**SOURCE DATA**
* * * * * * *

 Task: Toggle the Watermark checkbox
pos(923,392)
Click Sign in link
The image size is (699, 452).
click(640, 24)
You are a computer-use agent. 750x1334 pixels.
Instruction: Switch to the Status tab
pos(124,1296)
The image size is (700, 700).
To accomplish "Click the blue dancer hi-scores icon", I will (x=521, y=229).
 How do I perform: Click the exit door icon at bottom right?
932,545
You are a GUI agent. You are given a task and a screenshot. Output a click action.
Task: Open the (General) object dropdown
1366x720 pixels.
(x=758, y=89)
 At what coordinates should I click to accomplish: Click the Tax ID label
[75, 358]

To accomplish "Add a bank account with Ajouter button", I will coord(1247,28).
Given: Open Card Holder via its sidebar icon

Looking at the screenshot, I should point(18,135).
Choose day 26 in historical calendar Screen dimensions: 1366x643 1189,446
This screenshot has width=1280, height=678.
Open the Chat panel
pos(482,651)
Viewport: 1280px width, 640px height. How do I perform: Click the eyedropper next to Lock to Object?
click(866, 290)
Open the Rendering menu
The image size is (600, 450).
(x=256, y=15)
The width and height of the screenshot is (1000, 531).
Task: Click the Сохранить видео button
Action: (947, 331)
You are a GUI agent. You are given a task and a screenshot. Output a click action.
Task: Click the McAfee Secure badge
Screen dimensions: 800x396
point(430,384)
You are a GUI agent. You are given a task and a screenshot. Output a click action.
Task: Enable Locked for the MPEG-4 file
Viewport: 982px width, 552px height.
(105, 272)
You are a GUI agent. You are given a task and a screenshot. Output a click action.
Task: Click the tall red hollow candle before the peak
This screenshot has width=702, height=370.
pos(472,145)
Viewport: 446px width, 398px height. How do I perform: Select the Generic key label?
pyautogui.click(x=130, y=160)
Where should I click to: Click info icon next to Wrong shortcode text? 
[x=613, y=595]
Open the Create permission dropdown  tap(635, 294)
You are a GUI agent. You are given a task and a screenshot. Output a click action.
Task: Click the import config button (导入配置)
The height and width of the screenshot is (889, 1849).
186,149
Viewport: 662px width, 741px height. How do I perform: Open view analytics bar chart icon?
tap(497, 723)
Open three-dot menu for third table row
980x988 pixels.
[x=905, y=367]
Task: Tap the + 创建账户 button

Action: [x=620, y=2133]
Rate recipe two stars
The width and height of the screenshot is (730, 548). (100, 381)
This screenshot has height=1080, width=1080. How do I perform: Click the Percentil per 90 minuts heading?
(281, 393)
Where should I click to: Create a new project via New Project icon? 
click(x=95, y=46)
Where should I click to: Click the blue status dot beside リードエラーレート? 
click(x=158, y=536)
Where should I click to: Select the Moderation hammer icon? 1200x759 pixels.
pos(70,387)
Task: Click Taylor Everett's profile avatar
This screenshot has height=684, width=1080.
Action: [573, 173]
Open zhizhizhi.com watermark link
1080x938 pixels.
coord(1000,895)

* * * * * * *

**TASK TO COMPLETE**
Everything from the line containing "Where should I click to: Click info" to the end of the listing above must be returned exactly. Both end lines belong in it.

**RESPONSE BELOW**
Where should I click to: Click info icon next to Wrong shortcode text? 
[x=613, y=595]
Open the Create permission dropdown  tap(635, 294)
You are a GUI agent. You are given a task and a screenshot. Output a click action.
Task: Click the import config button (导入配置)
The height and width of the screenshot is (889, 1849).
186,149
Viewport: 662px width, 741px height. How do I perform: Open view analytics bar chart icon?
tap(497, 723)
Open three-dot menu for third table row
980x988 pixels.
[x=905, y=367]
Task: Tap the + 创建账户 button

Action: [x=620, y=2133]
Rate recipe two stars
The width and height of the screenshot is (730, 548). (100, 381)
This screenshot has height=1080, width=1080. How do I perform: Click the Percentil per 90 minuts heading?
(281, 393)
Where should I click to: Create a new project via New Project icon? 
click(x=95, y=46)
Where should I click to: Click the blue status dot beside リードエラーレート? 
click(x=158, y=536)
Where should I click to: Select the Moderation hammer icon? 1200x759 pixels.
pos(70,387)
Task: Click Taylor Everett's profile avatar
This screenshot has height=684, width=1080.
Action: [573, 173]
Open zhizhizhi.com watermark link
1080x938 pixels.
coord(1000,895)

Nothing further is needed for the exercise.